China’s private debt soared to 168 percent of gross domestic product in the third quarter of last year, from 119 percent four years previously, according to Citigroup Inc. That jump is bigger than those of the U.S. and euro area in their pre-crisis years. The country also faces the potential for non-performing loans after lending a record 17.5 trillion yuan in 2009-10.
China “is imposing the type of tough medicine it needs to squeeze excesses out of the system,” said Courtis. “You can’t build long-term, sustainable growth if the system is not cleansed of excesses.”
It’s a view shared by David Loevinger, former senior coordinator for China affairs at the U.S. Treasury Department and now an emerging markets analyst in Los Angeles at TCW Group Inc.

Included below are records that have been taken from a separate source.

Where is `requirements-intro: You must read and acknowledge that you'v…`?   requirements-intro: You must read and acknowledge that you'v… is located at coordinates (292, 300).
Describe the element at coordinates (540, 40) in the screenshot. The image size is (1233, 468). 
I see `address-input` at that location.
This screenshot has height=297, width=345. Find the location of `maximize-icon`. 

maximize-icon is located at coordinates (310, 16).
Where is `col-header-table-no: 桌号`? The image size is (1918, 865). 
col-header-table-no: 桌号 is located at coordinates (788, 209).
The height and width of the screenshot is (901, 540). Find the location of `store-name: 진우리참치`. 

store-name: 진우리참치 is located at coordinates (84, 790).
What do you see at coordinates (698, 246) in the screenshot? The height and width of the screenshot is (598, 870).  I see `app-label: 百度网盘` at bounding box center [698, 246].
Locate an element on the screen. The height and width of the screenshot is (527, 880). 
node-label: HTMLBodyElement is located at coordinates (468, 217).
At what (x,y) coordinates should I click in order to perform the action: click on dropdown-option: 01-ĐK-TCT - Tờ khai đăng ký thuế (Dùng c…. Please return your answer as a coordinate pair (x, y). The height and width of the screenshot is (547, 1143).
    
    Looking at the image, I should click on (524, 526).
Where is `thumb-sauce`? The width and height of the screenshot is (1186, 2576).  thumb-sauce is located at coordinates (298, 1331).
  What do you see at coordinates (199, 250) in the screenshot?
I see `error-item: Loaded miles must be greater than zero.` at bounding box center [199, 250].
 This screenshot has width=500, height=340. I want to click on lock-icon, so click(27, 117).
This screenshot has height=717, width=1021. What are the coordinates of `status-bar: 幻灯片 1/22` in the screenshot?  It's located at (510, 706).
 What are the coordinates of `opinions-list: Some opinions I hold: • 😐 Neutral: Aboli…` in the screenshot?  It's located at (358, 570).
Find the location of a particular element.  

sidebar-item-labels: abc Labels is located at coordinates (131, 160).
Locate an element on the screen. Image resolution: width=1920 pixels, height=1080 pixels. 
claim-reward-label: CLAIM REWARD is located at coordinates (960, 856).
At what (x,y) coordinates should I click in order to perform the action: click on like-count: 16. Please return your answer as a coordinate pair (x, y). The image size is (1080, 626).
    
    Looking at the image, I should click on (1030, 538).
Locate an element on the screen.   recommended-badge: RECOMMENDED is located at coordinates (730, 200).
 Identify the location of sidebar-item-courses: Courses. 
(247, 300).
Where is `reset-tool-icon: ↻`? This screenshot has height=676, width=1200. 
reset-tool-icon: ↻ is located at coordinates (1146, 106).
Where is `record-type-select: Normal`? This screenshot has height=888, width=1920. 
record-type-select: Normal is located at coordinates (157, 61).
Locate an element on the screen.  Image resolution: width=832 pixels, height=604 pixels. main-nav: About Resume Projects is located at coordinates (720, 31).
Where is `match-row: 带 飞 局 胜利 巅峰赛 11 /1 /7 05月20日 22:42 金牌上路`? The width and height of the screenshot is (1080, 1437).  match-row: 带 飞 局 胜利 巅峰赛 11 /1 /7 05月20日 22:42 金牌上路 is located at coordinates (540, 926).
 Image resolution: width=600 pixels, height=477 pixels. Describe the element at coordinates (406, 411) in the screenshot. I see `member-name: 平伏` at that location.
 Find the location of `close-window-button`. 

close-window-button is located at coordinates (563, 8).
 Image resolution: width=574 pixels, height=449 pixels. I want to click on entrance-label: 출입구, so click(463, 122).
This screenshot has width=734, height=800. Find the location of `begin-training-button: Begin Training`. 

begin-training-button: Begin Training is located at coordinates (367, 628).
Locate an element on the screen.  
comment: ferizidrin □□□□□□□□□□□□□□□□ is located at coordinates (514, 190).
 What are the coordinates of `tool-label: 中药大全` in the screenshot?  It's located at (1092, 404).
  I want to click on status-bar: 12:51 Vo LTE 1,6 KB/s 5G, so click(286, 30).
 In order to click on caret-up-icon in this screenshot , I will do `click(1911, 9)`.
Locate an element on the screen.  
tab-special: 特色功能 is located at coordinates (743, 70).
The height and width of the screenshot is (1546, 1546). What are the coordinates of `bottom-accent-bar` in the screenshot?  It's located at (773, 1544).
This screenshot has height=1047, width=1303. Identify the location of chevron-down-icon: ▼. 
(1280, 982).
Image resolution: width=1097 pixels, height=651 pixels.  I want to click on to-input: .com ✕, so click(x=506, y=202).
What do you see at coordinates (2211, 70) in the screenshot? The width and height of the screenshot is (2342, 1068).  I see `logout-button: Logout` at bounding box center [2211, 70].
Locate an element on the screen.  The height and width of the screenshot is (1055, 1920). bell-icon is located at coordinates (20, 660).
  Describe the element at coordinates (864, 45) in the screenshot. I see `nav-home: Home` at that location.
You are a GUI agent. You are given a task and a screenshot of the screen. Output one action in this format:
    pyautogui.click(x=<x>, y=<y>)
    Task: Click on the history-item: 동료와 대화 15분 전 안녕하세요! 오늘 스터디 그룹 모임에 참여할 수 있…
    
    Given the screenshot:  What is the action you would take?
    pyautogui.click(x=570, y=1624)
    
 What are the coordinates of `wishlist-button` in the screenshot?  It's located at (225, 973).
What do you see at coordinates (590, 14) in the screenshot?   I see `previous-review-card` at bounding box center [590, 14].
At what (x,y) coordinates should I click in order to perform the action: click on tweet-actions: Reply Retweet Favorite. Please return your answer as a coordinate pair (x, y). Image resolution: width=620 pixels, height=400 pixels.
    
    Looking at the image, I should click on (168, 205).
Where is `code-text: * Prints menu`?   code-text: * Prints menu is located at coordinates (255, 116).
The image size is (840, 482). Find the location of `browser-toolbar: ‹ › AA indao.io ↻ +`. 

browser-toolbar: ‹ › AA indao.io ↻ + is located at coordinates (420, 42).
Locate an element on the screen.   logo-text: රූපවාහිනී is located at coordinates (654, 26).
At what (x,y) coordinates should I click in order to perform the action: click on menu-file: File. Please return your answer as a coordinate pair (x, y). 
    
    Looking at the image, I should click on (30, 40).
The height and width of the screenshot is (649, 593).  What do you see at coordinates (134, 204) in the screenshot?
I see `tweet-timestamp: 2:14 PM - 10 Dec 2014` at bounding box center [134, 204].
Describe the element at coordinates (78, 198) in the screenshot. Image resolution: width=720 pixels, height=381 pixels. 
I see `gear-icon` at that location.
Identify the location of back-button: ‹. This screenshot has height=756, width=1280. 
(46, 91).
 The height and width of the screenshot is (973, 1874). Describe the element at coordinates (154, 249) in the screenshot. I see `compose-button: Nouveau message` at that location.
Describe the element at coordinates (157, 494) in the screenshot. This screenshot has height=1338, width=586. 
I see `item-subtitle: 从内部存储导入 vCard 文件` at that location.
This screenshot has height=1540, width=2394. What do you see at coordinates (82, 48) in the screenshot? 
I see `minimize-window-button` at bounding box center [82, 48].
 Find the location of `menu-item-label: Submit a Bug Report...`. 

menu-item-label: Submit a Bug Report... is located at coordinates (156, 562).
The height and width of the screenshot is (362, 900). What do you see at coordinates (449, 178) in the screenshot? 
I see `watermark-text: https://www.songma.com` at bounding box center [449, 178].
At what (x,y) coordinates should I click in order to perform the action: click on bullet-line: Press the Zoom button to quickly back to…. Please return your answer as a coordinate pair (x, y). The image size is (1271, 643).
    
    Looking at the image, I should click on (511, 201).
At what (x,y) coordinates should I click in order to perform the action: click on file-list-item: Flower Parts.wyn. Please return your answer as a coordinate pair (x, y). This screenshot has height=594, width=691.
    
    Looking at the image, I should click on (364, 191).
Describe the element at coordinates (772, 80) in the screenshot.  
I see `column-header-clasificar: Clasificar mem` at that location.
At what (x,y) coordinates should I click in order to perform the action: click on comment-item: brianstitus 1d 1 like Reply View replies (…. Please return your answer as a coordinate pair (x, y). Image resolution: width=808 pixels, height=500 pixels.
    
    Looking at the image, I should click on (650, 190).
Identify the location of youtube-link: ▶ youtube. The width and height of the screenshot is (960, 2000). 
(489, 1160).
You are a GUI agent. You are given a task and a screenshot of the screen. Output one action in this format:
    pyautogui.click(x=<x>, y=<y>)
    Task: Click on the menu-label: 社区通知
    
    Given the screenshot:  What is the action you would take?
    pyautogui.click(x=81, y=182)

“Slowing the growth in credit now increases the prospects for strong and steady growth later,” said Loevinger. “This is good for China and the world.”
Accelerations in the U.S. and Japanese economies also mean the world is “in a much better position to support a slowing China” these days, said Manoj Pradhan, an economist at Morgan Stanley in London. “A more-balanced China is something the global economy can absorb right now.”
If it helps ease commodity prices it also could help reduce the inflation elsewhere in the world which is eating into consumers’ spending power, said Tim Drayson, global economist at Legal & General Investment Management Plc in London.
There may still be a pain barrier. While China’s leaders have been willing to let growth slow by more than some economists thought, a weakening to 7 percent would likely force a response, says ING’s Condon. Hensley at JPMorgan said possible responses to an extended soft patch could be lower reserve requirements or interest rates.
“I would be surprised if they allow this to go on much longer,” Nobel laureate Michael Spence said in an interview in Shanghai yesterday.